Data in this exercise:
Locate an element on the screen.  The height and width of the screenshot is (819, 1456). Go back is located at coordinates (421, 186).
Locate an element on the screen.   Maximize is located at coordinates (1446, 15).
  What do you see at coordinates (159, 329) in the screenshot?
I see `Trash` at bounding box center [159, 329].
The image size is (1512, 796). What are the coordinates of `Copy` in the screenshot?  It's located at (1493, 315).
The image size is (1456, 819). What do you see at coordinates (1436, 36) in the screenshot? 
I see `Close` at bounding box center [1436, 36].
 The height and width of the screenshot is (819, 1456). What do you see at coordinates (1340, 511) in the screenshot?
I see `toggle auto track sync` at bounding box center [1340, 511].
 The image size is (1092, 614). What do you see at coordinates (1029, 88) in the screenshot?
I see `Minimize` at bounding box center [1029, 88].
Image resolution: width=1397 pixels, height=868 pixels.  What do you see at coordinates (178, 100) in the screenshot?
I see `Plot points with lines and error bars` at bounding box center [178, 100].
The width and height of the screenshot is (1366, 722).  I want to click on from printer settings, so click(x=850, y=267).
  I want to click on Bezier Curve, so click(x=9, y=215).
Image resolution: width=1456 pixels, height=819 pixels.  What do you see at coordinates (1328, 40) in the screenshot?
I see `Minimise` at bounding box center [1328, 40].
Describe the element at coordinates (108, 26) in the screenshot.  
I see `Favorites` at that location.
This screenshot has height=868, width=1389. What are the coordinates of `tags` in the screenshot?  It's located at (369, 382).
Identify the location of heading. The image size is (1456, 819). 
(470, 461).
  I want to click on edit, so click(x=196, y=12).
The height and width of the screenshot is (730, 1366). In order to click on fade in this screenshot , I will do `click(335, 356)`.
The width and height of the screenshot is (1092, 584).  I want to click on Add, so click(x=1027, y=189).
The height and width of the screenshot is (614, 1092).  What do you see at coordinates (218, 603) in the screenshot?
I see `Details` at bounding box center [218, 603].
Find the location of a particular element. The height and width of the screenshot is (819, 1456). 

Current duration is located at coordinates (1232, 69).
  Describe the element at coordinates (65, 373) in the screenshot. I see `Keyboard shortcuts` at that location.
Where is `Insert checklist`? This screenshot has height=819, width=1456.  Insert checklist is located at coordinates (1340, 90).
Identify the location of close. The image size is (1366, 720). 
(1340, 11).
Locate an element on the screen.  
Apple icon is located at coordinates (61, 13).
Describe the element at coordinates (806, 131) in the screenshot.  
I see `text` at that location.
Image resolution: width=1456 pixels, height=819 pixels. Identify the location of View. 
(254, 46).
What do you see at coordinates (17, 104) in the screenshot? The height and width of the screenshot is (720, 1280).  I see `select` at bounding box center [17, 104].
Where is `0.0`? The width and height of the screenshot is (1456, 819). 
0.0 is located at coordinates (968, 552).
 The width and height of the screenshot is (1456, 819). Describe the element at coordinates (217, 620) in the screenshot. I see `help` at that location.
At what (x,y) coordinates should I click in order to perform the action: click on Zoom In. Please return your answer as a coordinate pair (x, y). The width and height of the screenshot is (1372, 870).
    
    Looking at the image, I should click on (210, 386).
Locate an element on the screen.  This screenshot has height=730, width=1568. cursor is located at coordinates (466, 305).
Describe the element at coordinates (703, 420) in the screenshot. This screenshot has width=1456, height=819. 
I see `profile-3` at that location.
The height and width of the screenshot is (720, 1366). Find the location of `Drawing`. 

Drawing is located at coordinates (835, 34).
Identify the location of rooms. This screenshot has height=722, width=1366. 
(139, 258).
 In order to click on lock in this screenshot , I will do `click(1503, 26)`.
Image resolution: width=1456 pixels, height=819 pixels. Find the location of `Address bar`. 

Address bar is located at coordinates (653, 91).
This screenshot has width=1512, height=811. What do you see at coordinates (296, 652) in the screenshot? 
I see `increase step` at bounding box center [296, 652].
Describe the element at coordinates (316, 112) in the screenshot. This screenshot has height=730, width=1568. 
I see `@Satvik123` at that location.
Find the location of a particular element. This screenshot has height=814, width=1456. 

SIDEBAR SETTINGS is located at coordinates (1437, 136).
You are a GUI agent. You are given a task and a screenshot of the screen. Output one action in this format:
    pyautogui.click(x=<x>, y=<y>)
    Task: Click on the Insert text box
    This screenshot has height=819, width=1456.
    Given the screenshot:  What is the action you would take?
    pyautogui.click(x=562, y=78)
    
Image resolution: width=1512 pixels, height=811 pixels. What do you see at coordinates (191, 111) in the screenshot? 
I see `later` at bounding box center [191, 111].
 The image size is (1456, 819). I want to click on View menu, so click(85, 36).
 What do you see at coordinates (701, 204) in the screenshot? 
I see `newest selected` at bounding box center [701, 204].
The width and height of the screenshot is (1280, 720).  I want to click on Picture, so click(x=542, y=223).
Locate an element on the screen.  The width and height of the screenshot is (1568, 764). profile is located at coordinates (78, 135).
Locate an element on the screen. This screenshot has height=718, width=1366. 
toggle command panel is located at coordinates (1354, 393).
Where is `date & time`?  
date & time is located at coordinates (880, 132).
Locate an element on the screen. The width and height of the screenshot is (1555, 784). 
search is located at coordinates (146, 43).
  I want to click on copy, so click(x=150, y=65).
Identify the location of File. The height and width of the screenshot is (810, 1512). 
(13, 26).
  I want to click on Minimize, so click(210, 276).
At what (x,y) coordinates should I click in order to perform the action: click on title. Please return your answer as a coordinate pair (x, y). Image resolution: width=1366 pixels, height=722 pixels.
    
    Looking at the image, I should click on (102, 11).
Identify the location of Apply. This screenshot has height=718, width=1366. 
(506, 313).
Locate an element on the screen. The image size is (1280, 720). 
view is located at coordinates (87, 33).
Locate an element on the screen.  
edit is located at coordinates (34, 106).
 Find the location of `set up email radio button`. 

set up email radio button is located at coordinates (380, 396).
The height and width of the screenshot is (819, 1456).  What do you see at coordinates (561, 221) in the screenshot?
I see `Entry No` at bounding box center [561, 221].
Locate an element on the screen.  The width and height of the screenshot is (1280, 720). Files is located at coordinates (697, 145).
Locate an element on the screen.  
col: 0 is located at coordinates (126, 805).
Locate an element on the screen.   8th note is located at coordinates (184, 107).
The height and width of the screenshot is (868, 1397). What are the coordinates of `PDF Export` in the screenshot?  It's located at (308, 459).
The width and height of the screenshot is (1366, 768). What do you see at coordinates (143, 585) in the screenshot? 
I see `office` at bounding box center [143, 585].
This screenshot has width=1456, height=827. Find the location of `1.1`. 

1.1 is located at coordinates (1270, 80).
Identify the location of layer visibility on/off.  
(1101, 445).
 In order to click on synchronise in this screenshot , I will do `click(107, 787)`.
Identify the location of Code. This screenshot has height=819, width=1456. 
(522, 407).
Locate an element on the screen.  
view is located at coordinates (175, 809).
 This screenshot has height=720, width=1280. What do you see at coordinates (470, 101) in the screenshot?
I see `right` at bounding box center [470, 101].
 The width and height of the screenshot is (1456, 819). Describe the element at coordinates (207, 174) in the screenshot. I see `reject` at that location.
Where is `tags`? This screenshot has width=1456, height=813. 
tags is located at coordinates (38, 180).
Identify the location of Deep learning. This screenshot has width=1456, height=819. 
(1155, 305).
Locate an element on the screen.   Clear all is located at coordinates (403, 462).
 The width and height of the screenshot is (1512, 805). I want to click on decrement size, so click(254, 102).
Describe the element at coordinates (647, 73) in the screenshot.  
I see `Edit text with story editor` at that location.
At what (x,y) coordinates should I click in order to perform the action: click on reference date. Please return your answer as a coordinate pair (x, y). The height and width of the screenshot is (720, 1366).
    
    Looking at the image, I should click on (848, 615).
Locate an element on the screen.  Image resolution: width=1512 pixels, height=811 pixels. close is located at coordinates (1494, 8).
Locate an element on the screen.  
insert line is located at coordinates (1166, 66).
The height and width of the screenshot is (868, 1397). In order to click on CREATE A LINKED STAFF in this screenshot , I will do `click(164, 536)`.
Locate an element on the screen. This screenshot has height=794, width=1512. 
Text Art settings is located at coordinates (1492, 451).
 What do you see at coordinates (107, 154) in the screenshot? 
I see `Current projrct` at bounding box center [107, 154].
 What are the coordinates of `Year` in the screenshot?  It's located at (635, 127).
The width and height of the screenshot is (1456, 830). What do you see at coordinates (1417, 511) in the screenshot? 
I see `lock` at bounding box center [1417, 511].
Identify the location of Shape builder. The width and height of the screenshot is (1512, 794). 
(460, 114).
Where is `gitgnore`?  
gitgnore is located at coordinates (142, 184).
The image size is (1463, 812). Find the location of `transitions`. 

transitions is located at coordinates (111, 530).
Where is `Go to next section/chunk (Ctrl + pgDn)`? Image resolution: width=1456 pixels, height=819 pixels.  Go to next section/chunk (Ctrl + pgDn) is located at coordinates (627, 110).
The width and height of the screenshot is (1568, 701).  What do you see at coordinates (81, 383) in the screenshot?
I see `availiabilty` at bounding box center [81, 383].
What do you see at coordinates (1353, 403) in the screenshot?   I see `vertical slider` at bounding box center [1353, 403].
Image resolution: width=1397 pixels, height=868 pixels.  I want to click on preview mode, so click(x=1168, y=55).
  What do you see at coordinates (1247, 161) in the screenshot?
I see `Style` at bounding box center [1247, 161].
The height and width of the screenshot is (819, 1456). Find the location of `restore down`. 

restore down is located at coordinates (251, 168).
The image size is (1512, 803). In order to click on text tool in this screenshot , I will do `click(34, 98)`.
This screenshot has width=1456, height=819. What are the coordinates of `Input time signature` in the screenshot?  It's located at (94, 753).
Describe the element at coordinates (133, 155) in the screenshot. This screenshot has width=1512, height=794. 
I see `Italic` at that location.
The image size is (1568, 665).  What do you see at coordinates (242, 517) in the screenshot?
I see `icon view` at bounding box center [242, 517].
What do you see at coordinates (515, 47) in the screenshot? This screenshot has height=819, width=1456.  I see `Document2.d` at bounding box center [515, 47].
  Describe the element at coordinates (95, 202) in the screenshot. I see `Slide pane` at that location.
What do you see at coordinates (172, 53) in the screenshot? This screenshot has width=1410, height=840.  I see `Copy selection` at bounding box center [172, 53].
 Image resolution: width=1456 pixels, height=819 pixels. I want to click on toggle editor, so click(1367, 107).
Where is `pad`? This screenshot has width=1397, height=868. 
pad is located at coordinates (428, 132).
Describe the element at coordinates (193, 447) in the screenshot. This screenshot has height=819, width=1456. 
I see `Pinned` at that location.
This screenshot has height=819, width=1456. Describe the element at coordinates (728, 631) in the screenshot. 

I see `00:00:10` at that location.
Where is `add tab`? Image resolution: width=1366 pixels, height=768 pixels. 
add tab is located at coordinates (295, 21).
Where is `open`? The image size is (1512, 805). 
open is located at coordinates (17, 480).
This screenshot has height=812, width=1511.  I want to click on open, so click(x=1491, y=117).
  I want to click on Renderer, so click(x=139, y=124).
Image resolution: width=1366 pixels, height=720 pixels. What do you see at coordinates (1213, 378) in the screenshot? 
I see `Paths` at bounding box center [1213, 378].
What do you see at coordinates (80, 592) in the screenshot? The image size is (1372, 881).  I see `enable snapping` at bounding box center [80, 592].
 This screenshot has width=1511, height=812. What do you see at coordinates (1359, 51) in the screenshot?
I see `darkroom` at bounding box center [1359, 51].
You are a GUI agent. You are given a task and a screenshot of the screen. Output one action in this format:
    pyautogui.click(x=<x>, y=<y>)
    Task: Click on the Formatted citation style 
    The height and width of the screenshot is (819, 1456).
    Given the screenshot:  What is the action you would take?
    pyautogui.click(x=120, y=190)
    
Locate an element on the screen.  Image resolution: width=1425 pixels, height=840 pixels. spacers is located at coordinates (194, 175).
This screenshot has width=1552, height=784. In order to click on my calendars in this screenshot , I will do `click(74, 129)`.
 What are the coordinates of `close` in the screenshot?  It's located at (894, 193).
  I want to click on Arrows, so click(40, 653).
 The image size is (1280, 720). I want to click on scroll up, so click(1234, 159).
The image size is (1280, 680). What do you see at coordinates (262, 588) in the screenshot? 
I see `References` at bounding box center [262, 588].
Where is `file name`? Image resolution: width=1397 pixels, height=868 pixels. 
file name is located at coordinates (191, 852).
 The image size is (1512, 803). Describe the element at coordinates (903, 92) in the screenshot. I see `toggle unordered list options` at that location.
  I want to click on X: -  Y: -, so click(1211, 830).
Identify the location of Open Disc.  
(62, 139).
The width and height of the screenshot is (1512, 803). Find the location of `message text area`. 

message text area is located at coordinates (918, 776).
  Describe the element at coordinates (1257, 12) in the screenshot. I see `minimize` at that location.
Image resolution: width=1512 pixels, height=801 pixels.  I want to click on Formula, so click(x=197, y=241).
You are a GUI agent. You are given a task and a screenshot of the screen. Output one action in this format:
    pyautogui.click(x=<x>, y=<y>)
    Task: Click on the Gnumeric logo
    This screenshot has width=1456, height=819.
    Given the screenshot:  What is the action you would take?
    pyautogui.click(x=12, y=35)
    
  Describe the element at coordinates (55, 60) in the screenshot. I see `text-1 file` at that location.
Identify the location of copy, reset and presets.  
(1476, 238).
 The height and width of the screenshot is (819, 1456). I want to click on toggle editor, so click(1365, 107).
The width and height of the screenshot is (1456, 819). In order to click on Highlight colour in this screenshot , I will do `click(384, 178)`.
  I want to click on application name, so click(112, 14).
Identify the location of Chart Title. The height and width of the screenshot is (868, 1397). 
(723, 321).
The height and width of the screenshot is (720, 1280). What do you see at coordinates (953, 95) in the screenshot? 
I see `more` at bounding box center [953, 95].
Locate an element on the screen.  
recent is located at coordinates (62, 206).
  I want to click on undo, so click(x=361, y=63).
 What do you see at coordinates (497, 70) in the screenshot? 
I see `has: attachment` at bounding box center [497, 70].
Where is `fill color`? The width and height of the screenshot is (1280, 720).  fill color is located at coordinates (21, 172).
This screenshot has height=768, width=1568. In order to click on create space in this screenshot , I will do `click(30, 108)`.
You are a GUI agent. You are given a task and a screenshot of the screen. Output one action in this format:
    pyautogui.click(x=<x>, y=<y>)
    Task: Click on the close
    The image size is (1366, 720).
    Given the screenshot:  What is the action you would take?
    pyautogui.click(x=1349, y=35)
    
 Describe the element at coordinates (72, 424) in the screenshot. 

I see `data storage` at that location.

Exercise goal:
Rewrite the material from the line with "has height=794, width=1512." to the line with "center [81, 383].", swapping "Year" for "Month" and leaving everything else unchanged.

Response below:
Locate an element on the screen. This screenshot has height=794, width=1512. 
Text Art settings is located at coordinates (1492, 451).
 What do you see at coordinates (107, 154) in the screenshot? 
I see `Current projrct` at bounding box center [107, 154].
 What are the coordinates of `Month` in the screenshot?  It's located at (635, 127).
The width and height of the screenshot is (1456, 830). What do you see at coordinates (1417, 511) in the screenshot? 
I see `lock` at bounding box center [1417, 511].
Identify the location of Shape builder. The width and height of the screenshot is (1512, 794). 
(460, 114).
Where is `gitgnore`?  
gitgnore is located at coordinates (142, 184).
The image size is (1463, 812). Find the location of `transitions`. 

transitions is located at coordinates (111, 530).
Where is `Go to next section/chunk (Ctrl + pgDn)`? Image resolution: width=1456 pixels, height=819 pixels.  Go to next section/chunk (Ctrl + pgDn) is located at coordinates (627, 110).
The width and height of the screenshot is (1568, 701).  What do you see at coordinates (81, 383) in the screenshot?
I see `availiabilty` at bounding box center [81, 383].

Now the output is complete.